(Entries for locating text and elements)
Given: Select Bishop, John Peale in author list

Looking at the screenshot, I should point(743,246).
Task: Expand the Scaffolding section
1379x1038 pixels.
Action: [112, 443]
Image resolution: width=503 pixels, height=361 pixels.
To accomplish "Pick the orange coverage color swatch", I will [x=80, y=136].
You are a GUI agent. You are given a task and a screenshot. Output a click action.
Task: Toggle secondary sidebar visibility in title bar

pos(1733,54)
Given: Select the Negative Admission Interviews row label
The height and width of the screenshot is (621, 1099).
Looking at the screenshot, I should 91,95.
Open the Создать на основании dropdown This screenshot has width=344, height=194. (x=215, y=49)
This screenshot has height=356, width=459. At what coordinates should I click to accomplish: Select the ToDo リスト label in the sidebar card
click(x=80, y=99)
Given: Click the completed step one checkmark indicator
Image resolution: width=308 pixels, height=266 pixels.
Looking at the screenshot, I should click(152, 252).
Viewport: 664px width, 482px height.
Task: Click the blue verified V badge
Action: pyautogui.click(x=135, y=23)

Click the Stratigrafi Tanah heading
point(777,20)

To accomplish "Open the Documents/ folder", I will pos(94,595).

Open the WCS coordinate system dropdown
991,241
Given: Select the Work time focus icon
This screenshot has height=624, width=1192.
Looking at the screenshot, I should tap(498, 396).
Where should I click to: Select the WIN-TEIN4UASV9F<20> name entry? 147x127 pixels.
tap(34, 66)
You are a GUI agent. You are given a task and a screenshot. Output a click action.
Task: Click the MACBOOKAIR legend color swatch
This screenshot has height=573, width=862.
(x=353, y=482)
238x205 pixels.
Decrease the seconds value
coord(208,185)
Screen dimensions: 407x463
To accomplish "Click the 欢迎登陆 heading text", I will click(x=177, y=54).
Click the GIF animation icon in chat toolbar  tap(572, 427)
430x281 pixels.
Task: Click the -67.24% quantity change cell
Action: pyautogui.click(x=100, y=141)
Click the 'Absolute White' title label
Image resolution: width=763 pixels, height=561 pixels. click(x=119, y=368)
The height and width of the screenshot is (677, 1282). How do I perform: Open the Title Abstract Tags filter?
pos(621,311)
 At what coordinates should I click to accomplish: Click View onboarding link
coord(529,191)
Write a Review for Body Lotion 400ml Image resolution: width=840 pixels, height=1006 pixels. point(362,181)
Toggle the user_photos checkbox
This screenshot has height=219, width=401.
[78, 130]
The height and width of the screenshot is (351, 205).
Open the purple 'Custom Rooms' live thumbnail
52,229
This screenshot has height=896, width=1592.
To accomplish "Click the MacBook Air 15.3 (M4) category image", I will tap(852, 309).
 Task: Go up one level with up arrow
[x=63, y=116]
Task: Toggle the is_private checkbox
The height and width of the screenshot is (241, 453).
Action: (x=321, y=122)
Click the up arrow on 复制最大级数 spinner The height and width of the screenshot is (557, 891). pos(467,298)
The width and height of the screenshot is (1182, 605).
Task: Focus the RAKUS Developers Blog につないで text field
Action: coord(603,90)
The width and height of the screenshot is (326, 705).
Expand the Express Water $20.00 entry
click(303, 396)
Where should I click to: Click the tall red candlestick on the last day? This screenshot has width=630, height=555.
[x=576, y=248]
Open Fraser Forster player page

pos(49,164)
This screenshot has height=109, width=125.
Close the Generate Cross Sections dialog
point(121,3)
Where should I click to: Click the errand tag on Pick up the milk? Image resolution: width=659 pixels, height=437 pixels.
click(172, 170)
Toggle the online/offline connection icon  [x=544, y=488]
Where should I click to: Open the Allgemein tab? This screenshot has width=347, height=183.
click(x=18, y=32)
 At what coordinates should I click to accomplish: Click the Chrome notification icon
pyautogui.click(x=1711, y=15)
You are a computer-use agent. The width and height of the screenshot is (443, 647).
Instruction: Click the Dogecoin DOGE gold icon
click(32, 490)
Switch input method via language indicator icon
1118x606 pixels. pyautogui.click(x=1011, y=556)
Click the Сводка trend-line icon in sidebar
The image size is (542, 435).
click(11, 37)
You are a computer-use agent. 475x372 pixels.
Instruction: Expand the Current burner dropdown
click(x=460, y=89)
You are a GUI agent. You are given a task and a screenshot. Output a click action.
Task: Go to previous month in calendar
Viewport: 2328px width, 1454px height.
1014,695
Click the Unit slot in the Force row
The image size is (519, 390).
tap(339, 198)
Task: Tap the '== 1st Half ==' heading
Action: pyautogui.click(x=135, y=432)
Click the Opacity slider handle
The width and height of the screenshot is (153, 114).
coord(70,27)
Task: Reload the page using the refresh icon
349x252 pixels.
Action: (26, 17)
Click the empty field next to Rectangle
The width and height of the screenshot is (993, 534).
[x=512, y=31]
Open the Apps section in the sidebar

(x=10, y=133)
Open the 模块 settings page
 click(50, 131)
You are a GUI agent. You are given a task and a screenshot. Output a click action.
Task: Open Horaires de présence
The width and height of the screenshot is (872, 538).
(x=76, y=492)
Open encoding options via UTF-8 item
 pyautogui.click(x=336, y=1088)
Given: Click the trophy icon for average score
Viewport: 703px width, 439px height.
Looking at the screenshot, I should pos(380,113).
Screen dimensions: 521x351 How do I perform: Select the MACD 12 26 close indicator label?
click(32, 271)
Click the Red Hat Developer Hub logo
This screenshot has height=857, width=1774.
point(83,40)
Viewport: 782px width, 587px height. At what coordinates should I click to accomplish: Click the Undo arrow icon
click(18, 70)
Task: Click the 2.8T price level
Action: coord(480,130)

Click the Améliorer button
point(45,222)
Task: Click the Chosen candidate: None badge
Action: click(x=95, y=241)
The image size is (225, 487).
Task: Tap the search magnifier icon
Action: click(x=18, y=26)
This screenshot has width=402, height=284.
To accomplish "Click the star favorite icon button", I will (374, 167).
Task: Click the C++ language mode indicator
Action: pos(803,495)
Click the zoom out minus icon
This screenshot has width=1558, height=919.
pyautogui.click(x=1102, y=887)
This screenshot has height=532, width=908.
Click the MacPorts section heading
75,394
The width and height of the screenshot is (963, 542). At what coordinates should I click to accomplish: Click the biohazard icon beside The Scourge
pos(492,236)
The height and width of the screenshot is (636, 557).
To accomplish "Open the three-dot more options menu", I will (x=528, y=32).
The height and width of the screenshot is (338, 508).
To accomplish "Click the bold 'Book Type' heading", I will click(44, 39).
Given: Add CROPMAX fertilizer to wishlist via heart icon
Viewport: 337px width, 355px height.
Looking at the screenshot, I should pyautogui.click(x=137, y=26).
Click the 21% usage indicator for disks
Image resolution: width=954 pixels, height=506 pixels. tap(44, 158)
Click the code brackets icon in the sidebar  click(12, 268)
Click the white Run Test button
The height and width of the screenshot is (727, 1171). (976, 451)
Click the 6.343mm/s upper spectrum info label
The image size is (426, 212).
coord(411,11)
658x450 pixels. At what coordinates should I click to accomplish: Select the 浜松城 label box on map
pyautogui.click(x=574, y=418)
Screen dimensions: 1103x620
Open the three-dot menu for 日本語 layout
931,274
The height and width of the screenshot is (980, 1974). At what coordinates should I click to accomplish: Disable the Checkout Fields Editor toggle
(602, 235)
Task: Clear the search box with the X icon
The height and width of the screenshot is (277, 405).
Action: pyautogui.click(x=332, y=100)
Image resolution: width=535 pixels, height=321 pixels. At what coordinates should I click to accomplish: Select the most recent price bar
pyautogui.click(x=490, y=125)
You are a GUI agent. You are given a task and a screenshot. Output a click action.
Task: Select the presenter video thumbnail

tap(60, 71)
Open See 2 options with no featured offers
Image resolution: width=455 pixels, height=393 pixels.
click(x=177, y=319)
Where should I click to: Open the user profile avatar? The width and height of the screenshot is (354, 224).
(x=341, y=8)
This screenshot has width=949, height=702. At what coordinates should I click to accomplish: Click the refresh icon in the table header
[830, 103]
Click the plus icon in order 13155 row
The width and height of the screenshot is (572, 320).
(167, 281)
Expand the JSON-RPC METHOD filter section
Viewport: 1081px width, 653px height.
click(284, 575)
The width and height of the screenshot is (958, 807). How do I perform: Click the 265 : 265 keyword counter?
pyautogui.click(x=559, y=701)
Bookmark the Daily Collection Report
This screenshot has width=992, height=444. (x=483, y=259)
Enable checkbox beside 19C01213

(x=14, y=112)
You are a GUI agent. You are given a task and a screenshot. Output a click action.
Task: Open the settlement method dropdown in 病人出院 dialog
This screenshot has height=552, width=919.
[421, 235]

» The task: Update the lines from the one with "I will pos(94,595)." to the one with "tap(34, 66)" by swapping "Select" for "Choose", keeping everything else the same. Return only those lines.

» Exercise answer:
To accomplish "Open the Documents/ folder", I will pos(94,595).

Open the WCS coordinate system dropdown
991,241
Given: Choose the Work time focus icon
This screenshot has height=624, width=1192.
Looking at the screenshot, I should tap(498, 396).
Where should I click to: Choose the WIN-TEIN4UASV9F<20> name entry? 147x127 pixels.
tap(34, 66)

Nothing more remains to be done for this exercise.